Agent-Based Algal Modeling for the Rational Engineering of Chlamydomonas reinhardtii
Sandra Gomez Romero, Alex J. Metcalf, and Nanette R. Boyle*
Colorado School of Mines
The overall research objective is to develop an experimentally validated multiparadigm multiscale modeling framework that will enable the most advanced and predictive metabolic modeling of diurnally grown photosynthetic organisms to date. The genome-scale metabolic model of Chromochloris zofingiensis will be embedded into an agent-based modeling framework to allow modeling of diurnal growth; the model will also be able to simulate intracellular fluxes, cell-to-cell interactions, cell-to-environment interactions, metabolite diffusion, and spatial distribution. This modeling approach will allow simulation of metabolic shifts that occur due to diel cycles and generation of rational engineering strategies to design production strains that are not impacted negatively by this natural phenomenon.

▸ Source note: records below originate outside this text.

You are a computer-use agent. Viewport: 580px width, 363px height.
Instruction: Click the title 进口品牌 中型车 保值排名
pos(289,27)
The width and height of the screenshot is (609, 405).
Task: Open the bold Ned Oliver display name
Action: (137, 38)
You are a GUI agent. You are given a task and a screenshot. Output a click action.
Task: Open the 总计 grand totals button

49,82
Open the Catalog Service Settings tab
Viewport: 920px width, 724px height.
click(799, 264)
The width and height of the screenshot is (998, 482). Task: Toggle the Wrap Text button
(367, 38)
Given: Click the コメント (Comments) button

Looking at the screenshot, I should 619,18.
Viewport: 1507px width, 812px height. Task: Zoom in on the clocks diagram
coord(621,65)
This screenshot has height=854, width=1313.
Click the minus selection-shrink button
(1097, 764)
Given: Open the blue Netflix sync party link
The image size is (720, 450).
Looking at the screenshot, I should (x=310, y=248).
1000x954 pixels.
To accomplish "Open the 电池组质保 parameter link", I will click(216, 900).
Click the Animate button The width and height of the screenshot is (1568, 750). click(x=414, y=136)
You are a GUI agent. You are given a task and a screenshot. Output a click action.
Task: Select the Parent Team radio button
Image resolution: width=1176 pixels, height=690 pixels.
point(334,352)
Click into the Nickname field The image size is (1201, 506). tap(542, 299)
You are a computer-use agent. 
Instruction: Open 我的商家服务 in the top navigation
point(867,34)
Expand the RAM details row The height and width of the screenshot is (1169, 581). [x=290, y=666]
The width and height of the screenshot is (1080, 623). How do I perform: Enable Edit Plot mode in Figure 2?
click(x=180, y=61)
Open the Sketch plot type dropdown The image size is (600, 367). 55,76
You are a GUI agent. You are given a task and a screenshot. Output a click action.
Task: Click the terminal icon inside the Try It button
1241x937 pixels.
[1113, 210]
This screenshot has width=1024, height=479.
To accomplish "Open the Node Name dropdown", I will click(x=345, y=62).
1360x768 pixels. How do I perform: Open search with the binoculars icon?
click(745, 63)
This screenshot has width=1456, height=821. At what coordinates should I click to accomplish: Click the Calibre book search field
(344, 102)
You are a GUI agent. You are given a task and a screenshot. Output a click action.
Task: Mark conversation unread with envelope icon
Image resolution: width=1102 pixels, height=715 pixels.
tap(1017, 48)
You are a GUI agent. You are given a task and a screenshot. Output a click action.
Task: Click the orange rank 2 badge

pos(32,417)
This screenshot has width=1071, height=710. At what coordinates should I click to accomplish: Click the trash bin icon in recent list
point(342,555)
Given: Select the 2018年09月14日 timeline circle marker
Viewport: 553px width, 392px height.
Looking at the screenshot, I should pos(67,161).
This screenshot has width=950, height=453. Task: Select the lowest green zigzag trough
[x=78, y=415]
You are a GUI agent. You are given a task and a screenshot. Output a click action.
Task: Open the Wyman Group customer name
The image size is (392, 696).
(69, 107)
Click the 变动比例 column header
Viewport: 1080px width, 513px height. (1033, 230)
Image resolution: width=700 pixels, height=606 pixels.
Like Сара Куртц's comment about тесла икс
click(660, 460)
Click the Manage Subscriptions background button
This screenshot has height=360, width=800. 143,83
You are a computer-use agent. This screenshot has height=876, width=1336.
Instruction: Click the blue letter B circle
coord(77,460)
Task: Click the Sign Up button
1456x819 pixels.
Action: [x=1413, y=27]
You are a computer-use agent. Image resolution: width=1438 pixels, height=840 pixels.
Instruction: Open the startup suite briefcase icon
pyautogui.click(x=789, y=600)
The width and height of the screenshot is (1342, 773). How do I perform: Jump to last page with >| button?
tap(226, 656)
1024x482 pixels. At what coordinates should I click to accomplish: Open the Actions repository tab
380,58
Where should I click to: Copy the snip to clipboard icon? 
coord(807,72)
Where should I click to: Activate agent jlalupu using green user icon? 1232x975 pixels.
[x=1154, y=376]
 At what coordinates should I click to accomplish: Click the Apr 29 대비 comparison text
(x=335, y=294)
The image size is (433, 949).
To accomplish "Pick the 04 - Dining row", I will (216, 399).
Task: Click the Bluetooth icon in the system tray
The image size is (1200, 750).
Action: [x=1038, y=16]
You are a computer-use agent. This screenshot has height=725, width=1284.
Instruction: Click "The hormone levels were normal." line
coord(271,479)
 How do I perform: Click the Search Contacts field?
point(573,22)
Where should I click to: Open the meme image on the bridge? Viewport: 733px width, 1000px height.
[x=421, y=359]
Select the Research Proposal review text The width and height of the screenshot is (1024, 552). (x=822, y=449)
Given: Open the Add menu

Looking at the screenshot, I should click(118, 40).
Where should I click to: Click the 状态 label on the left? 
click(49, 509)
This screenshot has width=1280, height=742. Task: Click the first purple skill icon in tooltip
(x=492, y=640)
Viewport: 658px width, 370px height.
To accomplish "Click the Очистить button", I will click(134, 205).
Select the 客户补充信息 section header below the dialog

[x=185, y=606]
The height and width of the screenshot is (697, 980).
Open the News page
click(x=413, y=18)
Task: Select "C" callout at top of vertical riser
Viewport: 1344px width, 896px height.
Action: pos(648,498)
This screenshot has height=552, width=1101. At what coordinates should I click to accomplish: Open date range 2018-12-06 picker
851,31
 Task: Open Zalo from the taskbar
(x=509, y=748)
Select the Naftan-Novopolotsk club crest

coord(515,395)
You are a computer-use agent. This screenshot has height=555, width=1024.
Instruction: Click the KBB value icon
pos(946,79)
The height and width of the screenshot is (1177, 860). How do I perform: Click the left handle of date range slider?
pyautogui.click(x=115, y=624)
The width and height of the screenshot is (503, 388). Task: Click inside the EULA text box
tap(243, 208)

Economical algae production requires growth under outdoor light, but the diel nature of sunlight complicates modeling efforts. Researchers have developed a solution for that: a fully functional 3D agent-based model, capable of simulating algal growth under diurnal conditions. By combining systems biology data from Chlamydomonas reinhardtii grown in diurnal light (Strenkert et al. 2019) with agent-based modeling and detailed tracking of nutrient and light conditions, this model performs better than traditional steady-state metabolic models (Metcalf et al. 2022). In order to develop a model of growth during diurnal light, the team needed to decouple the standard biomass formation equation to allow different components of biomass to be synthesized at different times of the day. The model was able to more accurately predict qualitative phenotypical outcomes of the starchless mutant, sta6. The model then predicted growth of single-gene knockouts, and potential targets were identified for rational engineering efforts to increase productivity. The team will discuss recent advances in characterizing these mutants and further improvement of the model by including light and nutrient tacking. This model enables evaluation of the impact of genetic and environmental changes on the growth, biomass composition, and intracellular fluxes for diurnal growth.
Metcalf, A. J., et al. 2022. “Rhythm of the Night (and Day): Predictive Metabolic Modeling of Diurnal Growth in Chlamydomonas,” mSystems 7(4), e00176-00122.
Strenkert, D., et al. 2019. “Multiomics Resolution of Molecular Events During a Day in the Life of Chlamydomonas,” Proceedings of the National Academy of Sciences of the United States of America 116, 2374–83.